Including On the Psychology of Military Incompetence on a ‘leadership’ reading list might strike some as surprising. However, military leadership, while being very different to the kind of leadership that operates in schools, also has some similarities. One point the book makes is that nearly every military disaster that was caused by incompetent leadership was because the leader had an authoritarian personality with the following four characteristics:
- an obsessive attention to neatness and detail and a need for an ordered tidy world with few complexities and complications
- emotional coldness where they don’t really empathise or warm to colleagues
- excessive deference to superior authority, which meant that they often reversed this and bullied those who they saw as their inferiors
- an excessive fear of failure and of getting things wrong, which meant that they were less likely to innovate or do something different or make radical changes.
Of course I would hope that none of us have ever behaved like that, worked with anyone like that or known any fellow headteachers who have behaved like that. So, if we know what we don’t want – or recognise in ourselves what not to do – what should we be doing and, what is more important, what do we hope that the review will find out and confirm about effective leaders?
Leading change
It seems to me that motivating colleagues to change is the most radical challenge to face headteachers and school leaders. To do this well, there are several ‘styles’ of leadership that should be more successful, including:
- sympathy towards the ideas of others
- appreciation of others’ points of view
- approachability
- the ability to deal with problems quickly and effectively
- the ability to inspire trust and confidence
- tolerance of a whole range of ideas
- tact
- a willingness to praise and be seen to praise
- humour
- the quality of being a good listener
- the ability to cope with opposition and unpopularity as well as with support and encouragement
- knowing when to pressurise and when to stand back
- the capacity to be fair and just
- the ability to coach, guide, cajole and take decisions.

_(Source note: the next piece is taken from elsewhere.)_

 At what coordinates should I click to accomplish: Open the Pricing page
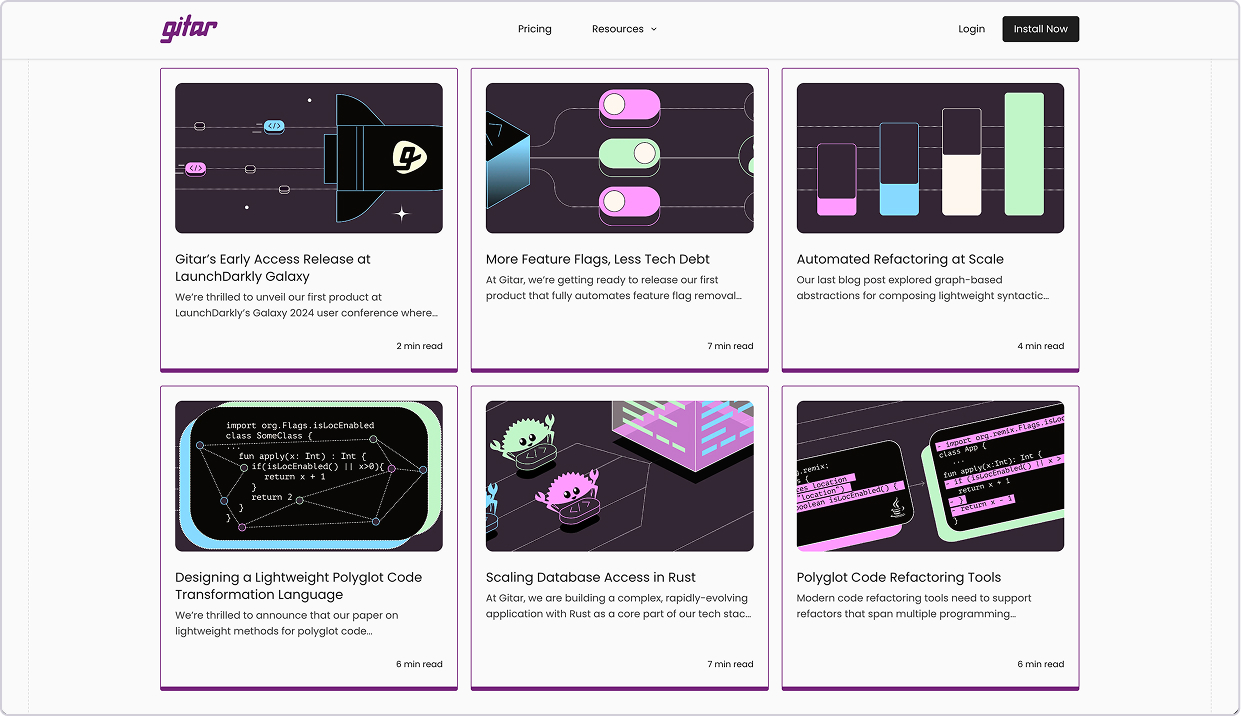534,29
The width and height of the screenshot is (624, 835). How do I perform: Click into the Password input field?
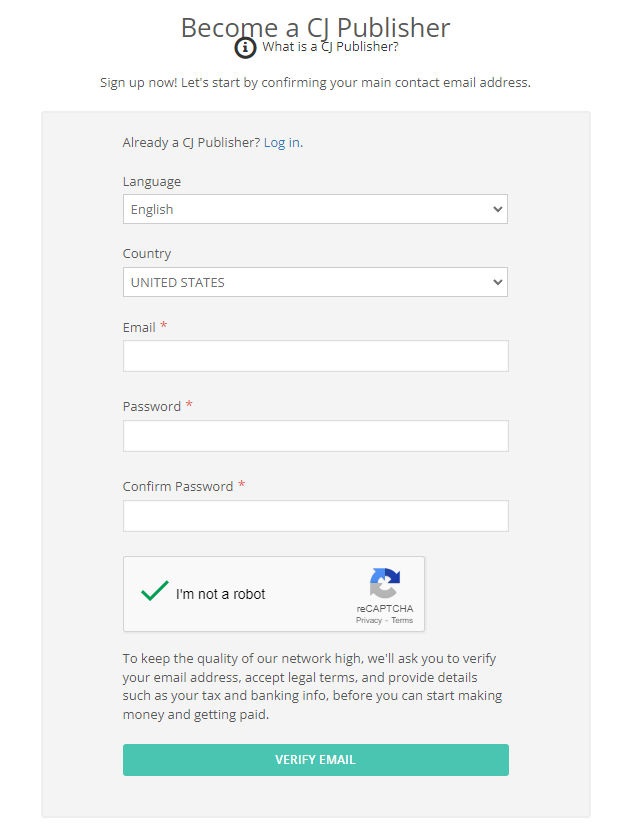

Good leaders are everywhere
There is no existing single definition of good leadership and the DfES review will have difficulties in creating one. But its findings should be able to influence the debate on what is and is not effective at a level that is both useful and enlightening.
Without strong leadership and a sense of direction, schools will be unable to continue to raise standards. Leithwood et al (1999) in Changing Leadership for Changing Times (University of Toronto, Canada) takes the concept of leadership a stage further: ‘We are coming to believe that leaders are those people who “walk ahead”, people who are genuinely committed to deep change in themselves and in their organisations. They lead through developing new skills, capabilities and understandings. And they come from many places within the organisations’ (my italics).
These pearls of wisdom imply that there are many potential leaders in schools and that we should be looking for them, building their leadership qualities and using them to help us raise standards. We should all be concerned about how to share leadership, rather than how to hold on to it as the sole source of power and change.
I want to end with Ofsted because, in common with us all, it has a commitment to raising standards. Leadership, it suggests, is about:
- creating and securing a commitment to a clear vision
- managing change so as to improve the school
- building a high-performing team
- inspiring, motivating and influencing staff
- leading by example and taking responsibility.
Whatever leadership style is suggested, it must move away from top-down decision making, not stifle creativity and innovation and certainly not be afraid of change. School leaders now have to work with many different agencies. This increases the importance of sharing views and developing an ethos where a variety of colleagues can work together to solve problems and where decisions are taken and change managed by consensus and democracy rather than autocracy.